Publishing a Pulp Game
When you download your game as a pdx, it’s just like any other game on the platform except you built it with Pulp instead of with Lua or C. While Pulp allows you to design a card image for your game, Playdate games support additional metadata including different states (and even animation) for the card image, launch sound effects, and a custom wrapping paper pattern. You could create these assets, put them in an empty Lua game and compile them into a pdx with the Playdate SDK and then move the compiled assets from the empty Lua game’s pdx bundle into your Pulp game’s pdx bundle for a little extra polish.

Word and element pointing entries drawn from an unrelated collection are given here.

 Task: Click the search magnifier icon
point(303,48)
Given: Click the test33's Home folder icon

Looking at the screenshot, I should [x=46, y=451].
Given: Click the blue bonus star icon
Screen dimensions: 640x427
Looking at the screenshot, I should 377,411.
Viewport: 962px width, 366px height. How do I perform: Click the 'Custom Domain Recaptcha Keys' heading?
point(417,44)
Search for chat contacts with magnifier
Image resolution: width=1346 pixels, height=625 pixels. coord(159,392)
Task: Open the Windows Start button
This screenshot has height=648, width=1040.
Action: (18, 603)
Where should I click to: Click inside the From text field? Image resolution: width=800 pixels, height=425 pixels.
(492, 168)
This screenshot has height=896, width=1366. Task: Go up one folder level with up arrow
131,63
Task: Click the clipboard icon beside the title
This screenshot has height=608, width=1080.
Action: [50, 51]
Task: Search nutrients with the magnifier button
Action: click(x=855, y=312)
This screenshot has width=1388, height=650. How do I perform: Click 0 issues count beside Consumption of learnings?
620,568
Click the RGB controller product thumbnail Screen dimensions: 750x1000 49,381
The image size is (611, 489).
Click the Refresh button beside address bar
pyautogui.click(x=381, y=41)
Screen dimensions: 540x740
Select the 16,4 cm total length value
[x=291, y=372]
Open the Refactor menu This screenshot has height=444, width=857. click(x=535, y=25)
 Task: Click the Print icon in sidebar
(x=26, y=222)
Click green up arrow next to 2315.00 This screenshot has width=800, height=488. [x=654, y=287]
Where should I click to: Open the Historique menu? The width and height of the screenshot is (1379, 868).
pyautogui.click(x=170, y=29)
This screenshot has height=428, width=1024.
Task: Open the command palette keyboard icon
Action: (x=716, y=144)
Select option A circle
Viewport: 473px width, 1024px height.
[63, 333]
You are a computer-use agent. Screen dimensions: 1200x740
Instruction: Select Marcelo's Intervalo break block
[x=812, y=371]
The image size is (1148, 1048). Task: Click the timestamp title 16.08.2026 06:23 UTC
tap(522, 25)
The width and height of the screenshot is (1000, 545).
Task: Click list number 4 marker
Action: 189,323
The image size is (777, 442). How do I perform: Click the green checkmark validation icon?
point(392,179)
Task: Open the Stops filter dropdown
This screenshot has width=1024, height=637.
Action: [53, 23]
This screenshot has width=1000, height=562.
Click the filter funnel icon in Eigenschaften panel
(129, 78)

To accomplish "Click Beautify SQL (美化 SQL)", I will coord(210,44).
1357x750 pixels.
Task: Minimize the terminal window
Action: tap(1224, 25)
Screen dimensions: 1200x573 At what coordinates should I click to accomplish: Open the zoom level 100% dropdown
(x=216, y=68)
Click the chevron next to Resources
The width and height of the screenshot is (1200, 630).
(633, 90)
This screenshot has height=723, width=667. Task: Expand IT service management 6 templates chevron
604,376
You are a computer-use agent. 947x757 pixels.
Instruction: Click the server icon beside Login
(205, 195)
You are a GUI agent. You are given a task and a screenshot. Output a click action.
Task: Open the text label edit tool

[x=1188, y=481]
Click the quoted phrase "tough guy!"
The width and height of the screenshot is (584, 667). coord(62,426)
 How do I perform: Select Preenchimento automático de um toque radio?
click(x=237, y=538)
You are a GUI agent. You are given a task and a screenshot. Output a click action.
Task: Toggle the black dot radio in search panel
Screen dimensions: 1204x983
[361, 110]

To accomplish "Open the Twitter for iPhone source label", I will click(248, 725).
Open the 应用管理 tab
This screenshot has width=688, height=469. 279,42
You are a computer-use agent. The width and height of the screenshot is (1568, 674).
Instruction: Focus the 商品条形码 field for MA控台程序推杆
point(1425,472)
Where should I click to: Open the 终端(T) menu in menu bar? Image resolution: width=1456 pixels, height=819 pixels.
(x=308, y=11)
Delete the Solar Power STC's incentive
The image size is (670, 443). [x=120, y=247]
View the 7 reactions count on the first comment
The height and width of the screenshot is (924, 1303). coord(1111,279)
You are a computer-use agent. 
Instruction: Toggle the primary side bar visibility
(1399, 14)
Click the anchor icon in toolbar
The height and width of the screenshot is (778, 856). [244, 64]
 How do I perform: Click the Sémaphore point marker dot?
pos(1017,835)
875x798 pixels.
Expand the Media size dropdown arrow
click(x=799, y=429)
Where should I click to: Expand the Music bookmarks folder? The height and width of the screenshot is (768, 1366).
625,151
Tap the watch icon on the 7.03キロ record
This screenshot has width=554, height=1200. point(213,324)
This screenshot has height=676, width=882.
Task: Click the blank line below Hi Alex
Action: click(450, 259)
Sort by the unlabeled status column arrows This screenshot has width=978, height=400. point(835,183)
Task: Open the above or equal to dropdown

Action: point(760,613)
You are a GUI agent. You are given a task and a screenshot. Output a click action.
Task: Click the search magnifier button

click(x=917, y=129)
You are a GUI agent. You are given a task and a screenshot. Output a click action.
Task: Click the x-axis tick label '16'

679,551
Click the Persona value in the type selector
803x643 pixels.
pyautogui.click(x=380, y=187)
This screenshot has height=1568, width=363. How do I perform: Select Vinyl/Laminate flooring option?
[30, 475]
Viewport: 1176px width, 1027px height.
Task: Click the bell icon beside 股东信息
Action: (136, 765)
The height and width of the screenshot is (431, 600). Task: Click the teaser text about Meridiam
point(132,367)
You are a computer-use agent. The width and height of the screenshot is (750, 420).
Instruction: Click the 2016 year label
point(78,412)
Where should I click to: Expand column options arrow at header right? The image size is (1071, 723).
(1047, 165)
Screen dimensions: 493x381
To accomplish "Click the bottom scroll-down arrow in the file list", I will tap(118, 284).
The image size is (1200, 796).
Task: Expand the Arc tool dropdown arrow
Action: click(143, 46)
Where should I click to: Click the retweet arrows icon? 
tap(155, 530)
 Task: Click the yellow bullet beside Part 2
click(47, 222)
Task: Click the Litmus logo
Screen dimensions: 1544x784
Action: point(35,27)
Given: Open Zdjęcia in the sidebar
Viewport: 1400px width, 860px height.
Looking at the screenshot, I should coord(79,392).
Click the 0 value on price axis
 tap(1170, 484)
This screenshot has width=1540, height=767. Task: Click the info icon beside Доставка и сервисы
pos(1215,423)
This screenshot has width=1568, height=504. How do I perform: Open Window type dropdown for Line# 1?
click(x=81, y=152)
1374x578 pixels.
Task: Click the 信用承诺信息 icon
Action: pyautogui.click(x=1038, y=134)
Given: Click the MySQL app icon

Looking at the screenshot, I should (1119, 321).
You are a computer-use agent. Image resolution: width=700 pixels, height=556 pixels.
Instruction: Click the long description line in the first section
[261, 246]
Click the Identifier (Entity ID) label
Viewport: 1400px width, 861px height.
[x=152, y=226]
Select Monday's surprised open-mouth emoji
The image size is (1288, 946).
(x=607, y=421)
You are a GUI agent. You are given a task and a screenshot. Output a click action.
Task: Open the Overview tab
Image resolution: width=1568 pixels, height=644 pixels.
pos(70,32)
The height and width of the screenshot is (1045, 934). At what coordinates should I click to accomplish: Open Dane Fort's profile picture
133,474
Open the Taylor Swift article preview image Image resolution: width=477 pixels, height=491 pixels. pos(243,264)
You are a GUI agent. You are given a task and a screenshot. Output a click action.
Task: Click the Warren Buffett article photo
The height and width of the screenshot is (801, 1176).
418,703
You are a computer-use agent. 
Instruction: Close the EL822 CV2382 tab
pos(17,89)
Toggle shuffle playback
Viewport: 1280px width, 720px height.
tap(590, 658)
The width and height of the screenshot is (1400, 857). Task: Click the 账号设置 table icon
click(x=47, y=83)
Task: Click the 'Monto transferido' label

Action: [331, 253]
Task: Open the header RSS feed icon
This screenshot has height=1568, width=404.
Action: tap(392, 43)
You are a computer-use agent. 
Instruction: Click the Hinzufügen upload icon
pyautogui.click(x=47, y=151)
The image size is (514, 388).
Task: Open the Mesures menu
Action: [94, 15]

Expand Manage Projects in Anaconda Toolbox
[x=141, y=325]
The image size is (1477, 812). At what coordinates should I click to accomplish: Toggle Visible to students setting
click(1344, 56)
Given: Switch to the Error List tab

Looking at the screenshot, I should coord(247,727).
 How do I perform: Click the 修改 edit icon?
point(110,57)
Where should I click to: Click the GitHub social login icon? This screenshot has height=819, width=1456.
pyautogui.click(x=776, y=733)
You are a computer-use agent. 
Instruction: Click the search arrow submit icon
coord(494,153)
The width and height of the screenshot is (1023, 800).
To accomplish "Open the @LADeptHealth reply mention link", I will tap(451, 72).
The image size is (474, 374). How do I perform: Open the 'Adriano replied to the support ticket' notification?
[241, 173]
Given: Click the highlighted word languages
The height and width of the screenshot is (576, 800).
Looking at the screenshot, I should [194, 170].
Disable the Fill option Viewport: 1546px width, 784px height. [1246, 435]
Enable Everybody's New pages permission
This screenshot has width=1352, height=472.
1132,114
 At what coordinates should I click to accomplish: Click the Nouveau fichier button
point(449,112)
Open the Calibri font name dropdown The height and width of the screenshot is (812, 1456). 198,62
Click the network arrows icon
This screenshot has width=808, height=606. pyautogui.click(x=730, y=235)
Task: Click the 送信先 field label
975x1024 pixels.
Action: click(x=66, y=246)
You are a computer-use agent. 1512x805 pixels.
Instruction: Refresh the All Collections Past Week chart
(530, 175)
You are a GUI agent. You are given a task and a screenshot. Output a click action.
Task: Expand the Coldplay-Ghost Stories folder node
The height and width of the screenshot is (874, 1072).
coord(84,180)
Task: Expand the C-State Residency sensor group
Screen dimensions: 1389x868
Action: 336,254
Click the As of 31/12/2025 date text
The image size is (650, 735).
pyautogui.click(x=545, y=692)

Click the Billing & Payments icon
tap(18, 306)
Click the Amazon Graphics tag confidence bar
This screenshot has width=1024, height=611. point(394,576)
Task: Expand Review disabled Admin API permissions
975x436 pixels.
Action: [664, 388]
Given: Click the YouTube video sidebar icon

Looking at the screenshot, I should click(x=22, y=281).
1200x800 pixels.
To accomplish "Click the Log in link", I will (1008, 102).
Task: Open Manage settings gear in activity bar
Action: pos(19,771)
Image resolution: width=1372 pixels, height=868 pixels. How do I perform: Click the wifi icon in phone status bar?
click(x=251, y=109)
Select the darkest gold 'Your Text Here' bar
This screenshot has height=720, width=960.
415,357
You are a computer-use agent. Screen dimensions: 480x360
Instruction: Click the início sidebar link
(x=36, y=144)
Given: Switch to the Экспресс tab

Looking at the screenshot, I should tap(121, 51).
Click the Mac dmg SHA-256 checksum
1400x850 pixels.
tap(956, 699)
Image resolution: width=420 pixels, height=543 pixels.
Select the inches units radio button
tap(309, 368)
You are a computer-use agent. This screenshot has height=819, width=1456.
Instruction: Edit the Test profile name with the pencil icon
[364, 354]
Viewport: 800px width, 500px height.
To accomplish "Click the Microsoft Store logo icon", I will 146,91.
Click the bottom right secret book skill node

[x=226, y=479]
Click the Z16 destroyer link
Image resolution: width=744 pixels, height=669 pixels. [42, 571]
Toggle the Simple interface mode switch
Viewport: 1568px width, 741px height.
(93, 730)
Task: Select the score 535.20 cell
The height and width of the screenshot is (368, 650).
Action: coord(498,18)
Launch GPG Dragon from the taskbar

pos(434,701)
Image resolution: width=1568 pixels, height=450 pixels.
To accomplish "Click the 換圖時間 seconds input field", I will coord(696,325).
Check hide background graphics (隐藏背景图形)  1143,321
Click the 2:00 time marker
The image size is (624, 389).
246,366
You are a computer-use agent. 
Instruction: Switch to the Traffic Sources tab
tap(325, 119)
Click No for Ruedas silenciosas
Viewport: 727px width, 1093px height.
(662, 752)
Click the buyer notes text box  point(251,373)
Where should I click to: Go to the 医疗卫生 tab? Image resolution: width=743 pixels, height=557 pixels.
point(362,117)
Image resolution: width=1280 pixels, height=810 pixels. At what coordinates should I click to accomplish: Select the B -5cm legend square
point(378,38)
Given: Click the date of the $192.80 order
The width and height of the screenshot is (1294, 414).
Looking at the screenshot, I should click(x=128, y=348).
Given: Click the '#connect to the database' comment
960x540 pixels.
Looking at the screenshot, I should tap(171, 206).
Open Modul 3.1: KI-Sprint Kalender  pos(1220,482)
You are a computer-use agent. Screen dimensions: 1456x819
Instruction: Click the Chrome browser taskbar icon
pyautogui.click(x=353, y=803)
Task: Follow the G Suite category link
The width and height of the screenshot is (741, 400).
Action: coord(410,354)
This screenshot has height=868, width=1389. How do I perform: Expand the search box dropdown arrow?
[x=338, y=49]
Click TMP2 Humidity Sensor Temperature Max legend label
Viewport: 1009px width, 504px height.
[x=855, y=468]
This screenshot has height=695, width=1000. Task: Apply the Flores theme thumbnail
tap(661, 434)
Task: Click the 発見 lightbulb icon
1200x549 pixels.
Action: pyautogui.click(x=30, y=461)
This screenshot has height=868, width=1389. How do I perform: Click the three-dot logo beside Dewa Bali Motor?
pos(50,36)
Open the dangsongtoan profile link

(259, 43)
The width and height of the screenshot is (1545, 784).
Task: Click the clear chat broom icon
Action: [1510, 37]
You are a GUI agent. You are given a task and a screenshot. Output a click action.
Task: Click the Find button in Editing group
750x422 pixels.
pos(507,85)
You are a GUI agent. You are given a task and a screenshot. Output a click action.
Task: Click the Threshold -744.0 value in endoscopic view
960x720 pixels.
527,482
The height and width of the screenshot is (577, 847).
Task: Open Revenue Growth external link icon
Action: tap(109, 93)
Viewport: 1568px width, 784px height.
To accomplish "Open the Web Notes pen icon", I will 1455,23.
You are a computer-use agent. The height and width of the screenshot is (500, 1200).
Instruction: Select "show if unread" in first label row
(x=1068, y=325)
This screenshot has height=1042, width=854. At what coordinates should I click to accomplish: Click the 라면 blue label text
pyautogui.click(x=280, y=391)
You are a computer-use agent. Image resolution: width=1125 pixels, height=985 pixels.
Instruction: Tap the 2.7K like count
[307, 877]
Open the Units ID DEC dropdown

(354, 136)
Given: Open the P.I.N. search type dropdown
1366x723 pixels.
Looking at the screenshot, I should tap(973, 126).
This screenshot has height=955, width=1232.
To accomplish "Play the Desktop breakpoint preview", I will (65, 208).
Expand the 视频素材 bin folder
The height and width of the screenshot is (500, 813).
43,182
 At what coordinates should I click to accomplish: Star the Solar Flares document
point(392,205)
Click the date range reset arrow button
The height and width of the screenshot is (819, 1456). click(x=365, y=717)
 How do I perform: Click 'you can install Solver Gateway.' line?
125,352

Another thing to consider before publishing, to safeguard against data loss, every Pulp pdx includes a zipped copy of the game’s json data. This can be deleted from the bundle without affecting the game if you don’t want to share your source.
Finally, Pulp (and especially PulpScript) was built with tiny ambitions but nothing is stopping you from dreaming big. If you find you’re pushing Pulp and it can’t keep up you might be able to squeeze out more performance using the third-party Pulp-to-Lua transpiler Pulp Mill.